> Activity: Filter the listing below for "More" and report every line that has it.

> Input for this task:
================

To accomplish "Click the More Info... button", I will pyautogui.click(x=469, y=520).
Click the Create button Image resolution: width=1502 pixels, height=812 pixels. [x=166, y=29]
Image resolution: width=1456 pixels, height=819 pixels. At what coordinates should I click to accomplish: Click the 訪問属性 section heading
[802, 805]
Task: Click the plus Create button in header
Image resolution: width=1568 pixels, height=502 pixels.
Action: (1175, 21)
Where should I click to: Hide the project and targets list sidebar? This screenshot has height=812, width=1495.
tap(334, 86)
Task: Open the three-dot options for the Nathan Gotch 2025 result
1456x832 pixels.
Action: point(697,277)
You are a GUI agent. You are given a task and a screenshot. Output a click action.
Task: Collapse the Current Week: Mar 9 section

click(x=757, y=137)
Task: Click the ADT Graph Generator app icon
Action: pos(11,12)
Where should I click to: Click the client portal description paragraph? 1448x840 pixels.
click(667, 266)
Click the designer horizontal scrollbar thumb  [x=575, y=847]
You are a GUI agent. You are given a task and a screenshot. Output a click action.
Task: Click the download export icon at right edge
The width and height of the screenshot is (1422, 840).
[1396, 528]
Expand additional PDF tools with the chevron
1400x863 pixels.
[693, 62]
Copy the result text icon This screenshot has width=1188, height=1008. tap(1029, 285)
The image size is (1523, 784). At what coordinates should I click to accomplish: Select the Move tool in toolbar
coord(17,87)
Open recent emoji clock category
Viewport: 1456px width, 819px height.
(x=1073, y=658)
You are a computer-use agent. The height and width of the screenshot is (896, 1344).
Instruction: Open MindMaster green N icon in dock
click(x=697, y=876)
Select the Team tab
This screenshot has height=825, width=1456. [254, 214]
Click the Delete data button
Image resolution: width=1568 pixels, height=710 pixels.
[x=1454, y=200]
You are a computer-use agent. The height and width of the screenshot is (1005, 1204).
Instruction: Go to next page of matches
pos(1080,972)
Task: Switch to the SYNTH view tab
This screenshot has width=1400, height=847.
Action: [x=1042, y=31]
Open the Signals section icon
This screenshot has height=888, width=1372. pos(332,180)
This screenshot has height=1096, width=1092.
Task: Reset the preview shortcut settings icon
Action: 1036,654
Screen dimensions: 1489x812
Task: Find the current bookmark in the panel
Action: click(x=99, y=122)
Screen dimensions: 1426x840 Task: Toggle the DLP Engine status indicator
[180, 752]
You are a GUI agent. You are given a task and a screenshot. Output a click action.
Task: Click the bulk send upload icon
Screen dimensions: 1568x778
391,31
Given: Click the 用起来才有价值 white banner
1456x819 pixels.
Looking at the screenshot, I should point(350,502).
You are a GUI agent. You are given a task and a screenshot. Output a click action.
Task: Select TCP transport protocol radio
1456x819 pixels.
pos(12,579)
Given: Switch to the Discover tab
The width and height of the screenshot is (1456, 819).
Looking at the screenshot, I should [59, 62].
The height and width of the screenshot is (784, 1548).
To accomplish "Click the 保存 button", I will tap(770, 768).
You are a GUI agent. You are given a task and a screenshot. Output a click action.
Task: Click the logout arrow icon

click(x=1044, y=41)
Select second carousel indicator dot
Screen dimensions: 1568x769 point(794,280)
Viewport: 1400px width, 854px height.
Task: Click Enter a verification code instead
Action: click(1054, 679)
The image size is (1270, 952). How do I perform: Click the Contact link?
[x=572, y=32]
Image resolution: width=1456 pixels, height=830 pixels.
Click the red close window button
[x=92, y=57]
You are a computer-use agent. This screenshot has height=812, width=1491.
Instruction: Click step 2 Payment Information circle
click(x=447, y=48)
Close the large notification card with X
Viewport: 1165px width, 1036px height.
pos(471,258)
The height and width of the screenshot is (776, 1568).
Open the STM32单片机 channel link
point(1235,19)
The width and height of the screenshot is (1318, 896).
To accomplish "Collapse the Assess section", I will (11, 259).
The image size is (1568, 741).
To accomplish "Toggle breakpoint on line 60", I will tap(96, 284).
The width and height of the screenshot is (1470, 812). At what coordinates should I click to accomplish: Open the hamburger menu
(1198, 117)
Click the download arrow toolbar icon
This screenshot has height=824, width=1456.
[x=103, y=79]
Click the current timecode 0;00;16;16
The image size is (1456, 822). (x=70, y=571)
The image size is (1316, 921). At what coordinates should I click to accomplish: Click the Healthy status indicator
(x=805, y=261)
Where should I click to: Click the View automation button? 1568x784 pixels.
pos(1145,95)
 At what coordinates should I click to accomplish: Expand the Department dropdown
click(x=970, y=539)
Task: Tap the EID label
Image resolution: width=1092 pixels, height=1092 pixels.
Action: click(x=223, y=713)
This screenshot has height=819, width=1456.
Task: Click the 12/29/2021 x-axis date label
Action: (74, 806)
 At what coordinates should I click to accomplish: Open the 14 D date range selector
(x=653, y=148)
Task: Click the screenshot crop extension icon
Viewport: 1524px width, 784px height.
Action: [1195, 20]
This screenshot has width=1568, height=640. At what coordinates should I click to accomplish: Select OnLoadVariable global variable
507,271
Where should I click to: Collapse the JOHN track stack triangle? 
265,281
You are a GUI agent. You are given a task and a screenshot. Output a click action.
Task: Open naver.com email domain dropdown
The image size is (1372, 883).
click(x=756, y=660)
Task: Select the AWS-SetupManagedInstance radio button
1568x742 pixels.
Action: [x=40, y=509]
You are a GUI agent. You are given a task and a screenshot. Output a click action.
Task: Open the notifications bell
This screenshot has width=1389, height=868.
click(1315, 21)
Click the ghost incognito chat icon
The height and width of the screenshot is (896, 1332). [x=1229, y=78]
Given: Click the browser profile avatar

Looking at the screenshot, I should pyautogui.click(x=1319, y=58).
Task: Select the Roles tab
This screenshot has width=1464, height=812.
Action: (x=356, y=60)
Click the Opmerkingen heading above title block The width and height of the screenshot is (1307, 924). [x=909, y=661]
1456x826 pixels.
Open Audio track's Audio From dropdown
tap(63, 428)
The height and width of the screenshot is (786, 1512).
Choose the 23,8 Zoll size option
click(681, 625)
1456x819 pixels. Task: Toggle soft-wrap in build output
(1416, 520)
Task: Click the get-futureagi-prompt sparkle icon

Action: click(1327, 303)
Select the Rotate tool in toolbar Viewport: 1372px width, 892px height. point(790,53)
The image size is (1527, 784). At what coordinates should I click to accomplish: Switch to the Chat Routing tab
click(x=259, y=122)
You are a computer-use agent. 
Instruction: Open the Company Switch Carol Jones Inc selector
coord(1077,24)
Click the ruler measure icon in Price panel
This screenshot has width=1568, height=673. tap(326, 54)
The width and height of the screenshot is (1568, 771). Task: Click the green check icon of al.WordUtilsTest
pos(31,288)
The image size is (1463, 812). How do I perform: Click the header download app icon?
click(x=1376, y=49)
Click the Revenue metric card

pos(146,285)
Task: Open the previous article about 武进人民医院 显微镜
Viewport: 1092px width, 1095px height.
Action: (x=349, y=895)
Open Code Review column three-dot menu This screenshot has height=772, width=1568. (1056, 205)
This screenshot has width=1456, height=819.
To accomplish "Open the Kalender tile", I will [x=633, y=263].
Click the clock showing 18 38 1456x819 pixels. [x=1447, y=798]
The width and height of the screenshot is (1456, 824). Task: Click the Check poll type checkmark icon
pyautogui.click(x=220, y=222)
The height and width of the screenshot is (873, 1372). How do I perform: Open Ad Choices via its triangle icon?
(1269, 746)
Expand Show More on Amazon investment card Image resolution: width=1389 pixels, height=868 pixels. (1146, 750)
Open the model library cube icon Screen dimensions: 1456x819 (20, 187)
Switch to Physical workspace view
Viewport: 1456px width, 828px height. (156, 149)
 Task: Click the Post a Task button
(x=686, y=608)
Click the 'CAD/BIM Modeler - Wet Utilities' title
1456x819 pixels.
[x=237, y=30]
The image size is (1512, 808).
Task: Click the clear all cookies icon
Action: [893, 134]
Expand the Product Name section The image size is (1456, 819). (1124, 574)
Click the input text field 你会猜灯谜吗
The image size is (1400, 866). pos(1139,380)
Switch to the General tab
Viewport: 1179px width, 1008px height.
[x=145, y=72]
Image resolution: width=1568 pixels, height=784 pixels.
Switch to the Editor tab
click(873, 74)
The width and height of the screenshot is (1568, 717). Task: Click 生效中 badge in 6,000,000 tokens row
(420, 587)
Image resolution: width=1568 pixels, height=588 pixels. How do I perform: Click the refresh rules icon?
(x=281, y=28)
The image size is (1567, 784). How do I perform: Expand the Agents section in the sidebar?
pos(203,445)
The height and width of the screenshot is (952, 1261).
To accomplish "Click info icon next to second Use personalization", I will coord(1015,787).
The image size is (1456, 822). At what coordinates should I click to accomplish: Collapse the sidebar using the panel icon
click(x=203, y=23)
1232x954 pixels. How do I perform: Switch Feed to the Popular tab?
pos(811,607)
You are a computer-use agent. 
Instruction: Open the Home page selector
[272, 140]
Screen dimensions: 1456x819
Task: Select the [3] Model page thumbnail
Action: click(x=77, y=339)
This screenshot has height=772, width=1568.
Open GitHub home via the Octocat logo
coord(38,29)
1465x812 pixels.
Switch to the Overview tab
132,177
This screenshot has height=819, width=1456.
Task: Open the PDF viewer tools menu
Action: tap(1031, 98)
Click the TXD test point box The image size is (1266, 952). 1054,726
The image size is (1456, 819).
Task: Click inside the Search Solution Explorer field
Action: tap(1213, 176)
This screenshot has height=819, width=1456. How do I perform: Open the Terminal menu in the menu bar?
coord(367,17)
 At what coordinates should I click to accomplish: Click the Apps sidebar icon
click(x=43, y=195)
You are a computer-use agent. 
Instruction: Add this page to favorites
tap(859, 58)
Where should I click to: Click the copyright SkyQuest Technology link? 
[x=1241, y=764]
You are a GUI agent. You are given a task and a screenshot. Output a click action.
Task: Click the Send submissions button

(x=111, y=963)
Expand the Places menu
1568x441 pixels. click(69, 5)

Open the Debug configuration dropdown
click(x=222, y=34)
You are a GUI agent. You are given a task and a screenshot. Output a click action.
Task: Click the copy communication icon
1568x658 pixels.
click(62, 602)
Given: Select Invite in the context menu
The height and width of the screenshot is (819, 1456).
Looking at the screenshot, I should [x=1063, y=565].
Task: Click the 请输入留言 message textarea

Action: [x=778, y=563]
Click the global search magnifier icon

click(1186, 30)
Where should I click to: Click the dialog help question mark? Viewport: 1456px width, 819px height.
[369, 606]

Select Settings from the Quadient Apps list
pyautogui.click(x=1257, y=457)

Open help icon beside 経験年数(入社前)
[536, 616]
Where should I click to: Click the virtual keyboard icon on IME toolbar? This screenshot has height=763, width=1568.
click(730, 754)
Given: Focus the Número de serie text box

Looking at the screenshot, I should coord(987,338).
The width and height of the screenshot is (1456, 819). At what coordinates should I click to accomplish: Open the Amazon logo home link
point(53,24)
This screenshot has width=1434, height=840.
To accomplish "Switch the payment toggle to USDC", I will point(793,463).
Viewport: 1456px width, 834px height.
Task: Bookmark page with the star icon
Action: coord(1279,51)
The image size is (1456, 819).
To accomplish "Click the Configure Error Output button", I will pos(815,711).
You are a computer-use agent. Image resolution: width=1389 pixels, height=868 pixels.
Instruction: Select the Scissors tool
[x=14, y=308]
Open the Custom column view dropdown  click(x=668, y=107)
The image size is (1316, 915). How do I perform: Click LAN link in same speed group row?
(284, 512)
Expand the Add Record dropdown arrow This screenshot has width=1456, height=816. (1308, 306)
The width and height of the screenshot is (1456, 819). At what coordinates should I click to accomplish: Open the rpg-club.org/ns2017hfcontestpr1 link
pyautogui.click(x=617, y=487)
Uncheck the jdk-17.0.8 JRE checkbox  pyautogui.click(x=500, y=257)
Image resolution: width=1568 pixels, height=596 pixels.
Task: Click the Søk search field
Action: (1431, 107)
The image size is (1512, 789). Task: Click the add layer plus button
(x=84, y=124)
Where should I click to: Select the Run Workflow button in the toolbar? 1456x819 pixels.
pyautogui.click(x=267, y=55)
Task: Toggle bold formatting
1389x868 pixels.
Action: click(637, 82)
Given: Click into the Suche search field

================

> Answer:
To accomplish "Click the More Info... button", I will pyautogui.click(x=469, y=520).
Expand Show More on Amazon investment card Image resolution: width=1389 pixels, height=868 pixels. (1146, 750)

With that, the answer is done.